There was a slim chance to save the baby's life. But it required an unflinching act of faith.
The young couple watched anxiously as I examined their three-month-old baby at Yale-New Haven Hospital, where I specialize in pediatric hematology-oncology. It was difficult to answer the question in the eyes of Susan and Barry Krumm, for I knew that statistics said their tiny Katherine was destined to die.
Susan and Barry had already grieved over one lost child who died in infancy. Now their new baby suffered from the same disease, FEL (familial erythrophagocytic lymphohistiocytosis), a genetic form of histiocytosis in which a type of bone marrow cell proliferates abnormally and destroys vital blood elements. Only one of every million babies is born with it.
As a physician I could not give the Krumms high hopes. To save this child, whom I had affectionately nicknamed Krummbunny, I knew we would need a miracle.
It was children like Katherine who led me into pediatrics. I became deeply involved with my patients, even making a lace-trimmed nightgown for one baby whose mother never visited. But time after time I was taught by my young charges. In endeavoring to help one boy facing a rugged test, I suggested he envision Jesus in the room with him. "Think about Jesus," I said. "I want you to imagine that Jesus is hugging you tightly."
He looked up at me as if I were a little odd and said, "But Jesus is already here." He knew the truth better than I. The test went smoothly.
But Katherine was facing something far more perilous than a test. If something wasn't done soon, she would be dead within weeks. There was one chance to save her life but it was slim: finding a donor for a bone marrow transplant.
As a stopgap, we put her on chemotherapy. (Even so, she might live six months, perhaps a year.) Katherine rallied under the treatment, chortling at all of us with her delightful toothless smile. I asked fellow doctors and nurses to write notes in the "Book of Hope" I kept outside her door. As the staff struggled to record positive words, I saw a subtle, even hopeful, progression in their notations on her medical chart. Together we joined in a daring hope that she might survive. She became an outpatient, coming in for three days of chemo every three weeks.

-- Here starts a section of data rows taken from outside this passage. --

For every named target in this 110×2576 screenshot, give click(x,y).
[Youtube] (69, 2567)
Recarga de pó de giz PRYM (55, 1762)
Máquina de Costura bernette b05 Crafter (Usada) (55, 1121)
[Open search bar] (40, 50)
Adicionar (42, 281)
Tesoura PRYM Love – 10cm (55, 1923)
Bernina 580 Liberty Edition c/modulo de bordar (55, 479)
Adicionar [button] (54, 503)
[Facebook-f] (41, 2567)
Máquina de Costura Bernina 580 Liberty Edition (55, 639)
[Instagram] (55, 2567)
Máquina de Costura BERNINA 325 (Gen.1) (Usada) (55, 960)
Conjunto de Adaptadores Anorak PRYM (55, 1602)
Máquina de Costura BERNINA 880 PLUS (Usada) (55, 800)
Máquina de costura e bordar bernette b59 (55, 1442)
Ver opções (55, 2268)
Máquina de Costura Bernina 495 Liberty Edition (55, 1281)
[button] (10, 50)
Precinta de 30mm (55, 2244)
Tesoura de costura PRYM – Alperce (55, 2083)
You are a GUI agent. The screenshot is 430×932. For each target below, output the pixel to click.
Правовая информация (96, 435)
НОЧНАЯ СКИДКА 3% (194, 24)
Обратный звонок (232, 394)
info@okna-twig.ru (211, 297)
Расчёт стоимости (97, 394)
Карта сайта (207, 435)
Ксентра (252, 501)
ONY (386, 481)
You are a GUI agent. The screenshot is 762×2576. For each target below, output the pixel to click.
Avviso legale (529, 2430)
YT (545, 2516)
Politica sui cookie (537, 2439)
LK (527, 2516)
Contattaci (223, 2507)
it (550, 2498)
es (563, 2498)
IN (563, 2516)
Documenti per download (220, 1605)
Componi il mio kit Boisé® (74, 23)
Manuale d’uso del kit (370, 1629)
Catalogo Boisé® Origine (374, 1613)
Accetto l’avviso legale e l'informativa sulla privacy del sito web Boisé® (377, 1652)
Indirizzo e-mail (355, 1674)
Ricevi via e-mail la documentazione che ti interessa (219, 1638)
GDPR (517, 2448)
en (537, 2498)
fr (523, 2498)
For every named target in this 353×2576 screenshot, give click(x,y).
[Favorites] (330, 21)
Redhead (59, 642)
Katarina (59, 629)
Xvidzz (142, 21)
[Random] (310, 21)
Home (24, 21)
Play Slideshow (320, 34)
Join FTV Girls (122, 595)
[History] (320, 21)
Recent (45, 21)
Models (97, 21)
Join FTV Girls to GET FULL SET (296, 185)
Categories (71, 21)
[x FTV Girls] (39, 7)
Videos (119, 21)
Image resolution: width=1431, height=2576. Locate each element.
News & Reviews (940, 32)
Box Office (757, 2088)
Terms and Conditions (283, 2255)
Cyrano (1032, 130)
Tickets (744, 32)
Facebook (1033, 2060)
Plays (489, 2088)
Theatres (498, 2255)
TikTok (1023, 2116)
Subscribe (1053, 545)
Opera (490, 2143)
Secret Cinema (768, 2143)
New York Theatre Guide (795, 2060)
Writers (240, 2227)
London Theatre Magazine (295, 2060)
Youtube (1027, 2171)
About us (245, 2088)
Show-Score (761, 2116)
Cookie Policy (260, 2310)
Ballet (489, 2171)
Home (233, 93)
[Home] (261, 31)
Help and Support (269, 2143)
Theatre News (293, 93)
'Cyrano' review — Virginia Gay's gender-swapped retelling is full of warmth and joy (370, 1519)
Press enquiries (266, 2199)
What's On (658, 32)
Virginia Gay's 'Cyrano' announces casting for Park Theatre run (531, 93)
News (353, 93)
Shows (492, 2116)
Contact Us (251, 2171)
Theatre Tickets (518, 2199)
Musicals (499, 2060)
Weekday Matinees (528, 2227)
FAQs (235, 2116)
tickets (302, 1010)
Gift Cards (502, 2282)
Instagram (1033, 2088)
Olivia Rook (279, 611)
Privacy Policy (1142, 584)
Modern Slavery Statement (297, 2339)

The odds we faced were formidable. First we had to find the right donor. So far the only successful transplants in babies this young were from a brother or sister. But Katherine had no living siblings. Hers would be the first unrelated transplantation in our hospital.
Finding a match in time would be a major miracle. It had to be perfect: Six genetic elements must be exactly the same. No child had yet survived a partial match; even five out of six aren't enough.